AUFGABE:
Mit welchem Programm wurden laut dem Forumsthread zur Grafik-Weiterbildung der Mond und die Lichtstimmung vermutlich gemacht oder verbessert?

AUSSCHNITT:
╭──

# [Grafik] Weiterbildung



## Entilan (18. Februar 2010)

Hallo zusammen

Ich komme aus dem Technischen Informatik (Betrieb von Applikationen). Nun hat mich ein bisschen die Interesse der Kreativen Seite geweckt.

Ich möchte einfach mal wissen, wie zum Beispiel solch ein Bild entsteht:







Was sind die Einzelschritte als ganzes? Nicht im Detail.

Es geht mir darum, abzuwägen, wie ich mein Selbststudium aufbauen sollte. So, dass ich zu diesem Ziel komme. Und ich denke, ihr hier habt genügend Know-How,
um mir diese Frage beantworten zu können.

Herzlichen Dank für eurer Feedback.


----------



## Jan-Frederik Stieler (18. Februar 2010)

Hi,
dieses Bild ist so gut wie nur mit 3D realisiert worden.
Der Mond und die Lichtstimmung wird wohl mit Photoshop gemacht bzw. verbessert  worden sein.

Heißt für dich ein 3D-Progrmm lernen. Oder wenn dir einähnliches Ergebnis reicht lerne zeichnen oder bzw. beschäftige dich mit Mattepainting.

Viele Grüße


----------

╰──

DATENAUSZUG:
╭──

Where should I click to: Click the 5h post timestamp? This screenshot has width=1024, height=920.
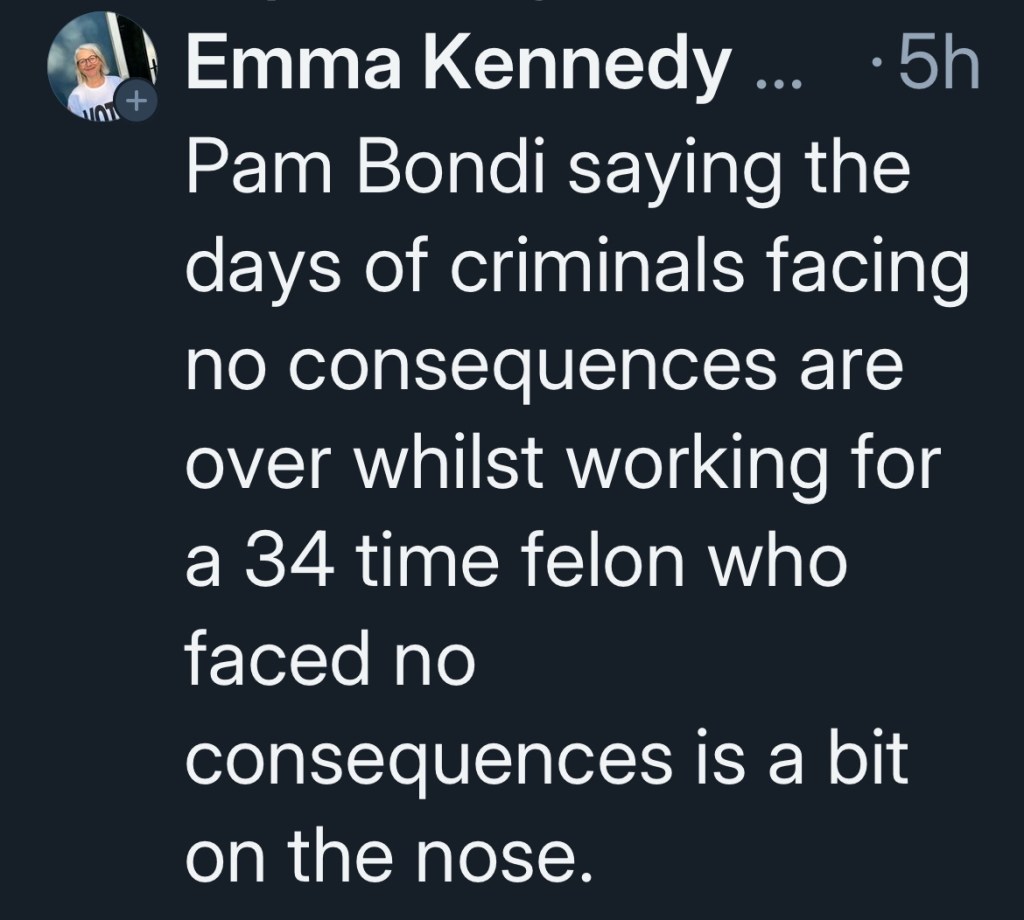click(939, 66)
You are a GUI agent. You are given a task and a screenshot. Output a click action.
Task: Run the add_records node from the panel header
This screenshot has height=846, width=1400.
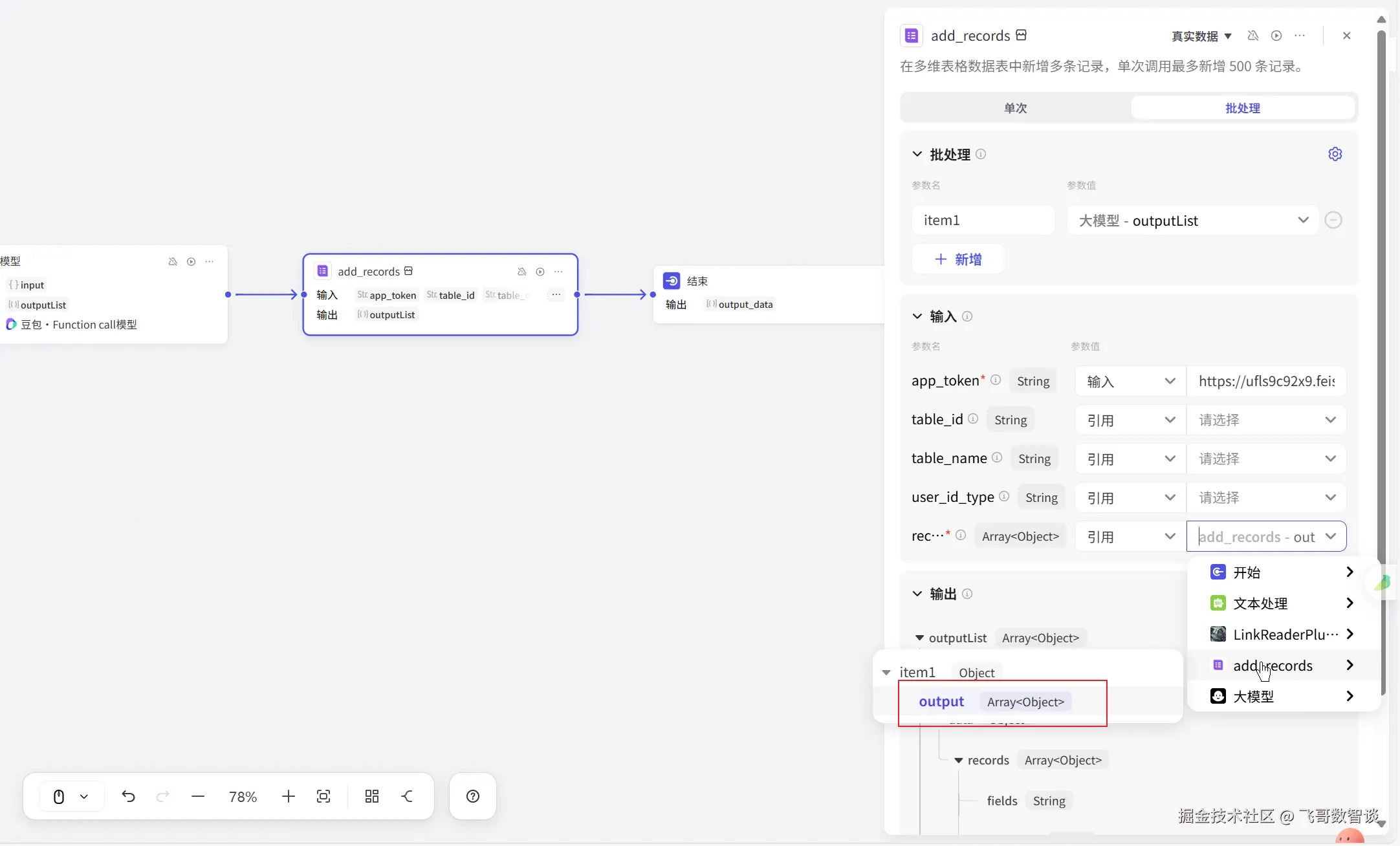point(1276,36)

╰──

ERGEBNIS:
Mit Photoshop.